━━━━━ Dataset content ━━━━━

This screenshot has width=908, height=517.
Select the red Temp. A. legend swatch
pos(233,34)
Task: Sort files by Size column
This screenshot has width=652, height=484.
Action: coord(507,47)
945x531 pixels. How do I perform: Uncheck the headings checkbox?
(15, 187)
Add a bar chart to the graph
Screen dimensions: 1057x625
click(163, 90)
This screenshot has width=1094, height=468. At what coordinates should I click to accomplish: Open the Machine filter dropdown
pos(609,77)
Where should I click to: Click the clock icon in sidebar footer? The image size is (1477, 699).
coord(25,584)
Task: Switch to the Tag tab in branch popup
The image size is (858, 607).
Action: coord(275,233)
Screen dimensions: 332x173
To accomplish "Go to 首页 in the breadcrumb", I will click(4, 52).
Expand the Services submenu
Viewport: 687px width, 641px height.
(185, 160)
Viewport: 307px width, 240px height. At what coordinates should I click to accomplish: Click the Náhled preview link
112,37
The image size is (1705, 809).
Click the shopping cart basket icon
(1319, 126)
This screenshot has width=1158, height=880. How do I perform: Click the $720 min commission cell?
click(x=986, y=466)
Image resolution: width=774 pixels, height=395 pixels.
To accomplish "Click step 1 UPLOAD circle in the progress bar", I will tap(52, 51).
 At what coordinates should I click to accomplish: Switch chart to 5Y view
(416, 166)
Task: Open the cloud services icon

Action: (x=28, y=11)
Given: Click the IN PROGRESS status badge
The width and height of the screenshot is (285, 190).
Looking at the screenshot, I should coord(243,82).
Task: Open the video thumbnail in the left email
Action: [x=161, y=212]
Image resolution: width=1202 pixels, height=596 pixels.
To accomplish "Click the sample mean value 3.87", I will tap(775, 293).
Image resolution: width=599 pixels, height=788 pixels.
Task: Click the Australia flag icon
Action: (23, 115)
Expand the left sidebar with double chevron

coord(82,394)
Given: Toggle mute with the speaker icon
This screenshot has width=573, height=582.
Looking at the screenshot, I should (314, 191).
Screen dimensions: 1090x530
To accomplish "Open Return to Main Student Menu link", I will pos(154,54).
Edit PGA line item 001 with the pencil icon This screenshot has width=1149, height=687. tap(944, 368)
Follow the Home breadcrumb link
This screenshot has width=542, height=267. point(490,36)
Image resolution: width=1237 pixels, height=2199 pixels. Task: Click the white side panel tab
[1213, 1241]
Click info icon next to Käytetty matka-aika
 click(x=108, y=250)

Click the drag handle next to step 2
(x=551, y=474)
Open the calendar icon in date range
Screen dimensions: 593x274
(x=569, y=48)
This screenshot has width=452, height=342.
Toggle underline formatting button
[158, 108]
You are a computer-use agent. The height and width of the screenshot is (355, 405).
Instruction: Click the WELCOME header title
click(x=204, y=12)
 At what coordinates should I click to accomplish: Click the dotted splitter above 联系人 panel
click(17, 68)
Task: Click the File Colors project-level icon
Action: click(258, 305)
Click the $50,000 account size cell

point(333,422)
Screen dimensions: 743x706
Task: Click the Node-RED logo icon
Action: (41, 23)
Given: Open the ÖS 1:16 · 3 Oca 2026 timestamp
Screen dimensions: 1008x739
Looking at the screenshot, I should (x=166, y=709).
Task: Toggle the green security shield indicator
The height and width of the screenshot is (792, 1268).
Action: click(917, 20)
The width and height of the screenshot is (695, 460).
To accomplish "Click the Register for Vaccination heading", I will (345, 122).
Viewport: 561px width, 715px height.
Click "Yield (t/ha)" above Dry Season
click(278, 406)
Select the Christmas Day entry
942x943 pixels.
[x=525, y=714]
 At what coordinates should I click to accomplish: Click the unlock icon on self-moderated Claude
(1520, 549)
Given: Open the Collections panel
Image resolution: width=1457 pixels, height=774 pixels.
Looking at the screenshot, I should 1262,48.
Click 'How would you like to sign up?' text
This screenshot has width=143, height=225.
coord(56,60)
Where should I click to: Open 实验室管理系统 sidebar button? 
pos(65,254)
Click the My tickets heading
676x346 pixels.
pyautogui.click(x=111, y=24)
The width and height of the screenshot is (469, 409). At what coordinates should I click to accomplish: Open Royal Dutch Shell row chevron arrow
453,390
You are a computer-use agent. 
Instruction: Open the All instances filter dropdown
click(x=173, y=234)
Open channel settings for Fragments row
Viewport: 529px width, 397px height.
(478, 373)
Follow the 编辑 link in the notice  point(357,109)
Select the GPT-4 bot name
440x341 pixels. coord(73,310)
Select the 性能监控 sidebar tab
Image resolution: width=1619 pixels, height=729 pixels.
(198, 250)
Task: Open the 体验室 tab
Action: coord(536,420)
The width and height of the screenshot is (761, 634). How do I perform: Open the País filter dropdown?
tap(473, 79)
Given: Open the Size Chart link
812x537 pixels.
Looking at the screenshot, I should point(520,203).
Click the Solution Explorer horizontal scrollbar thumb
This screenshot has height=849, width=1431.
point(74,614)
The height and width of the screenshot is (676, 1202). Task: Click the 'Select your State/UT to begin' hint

━━━━━

## What you will do
Reproduce the material verbatim from the line with "Where should I click to: Click" up to and including the line with "Action: coord(275,233)".

## Expected output
Where should I click to: Click the clock icon in sidebar footer? The image size is (1477, 699).
coord(25,584)
Task: Switch to the Tag tab in branch popup
The image size is (858, 607).
Action: coord(275,233)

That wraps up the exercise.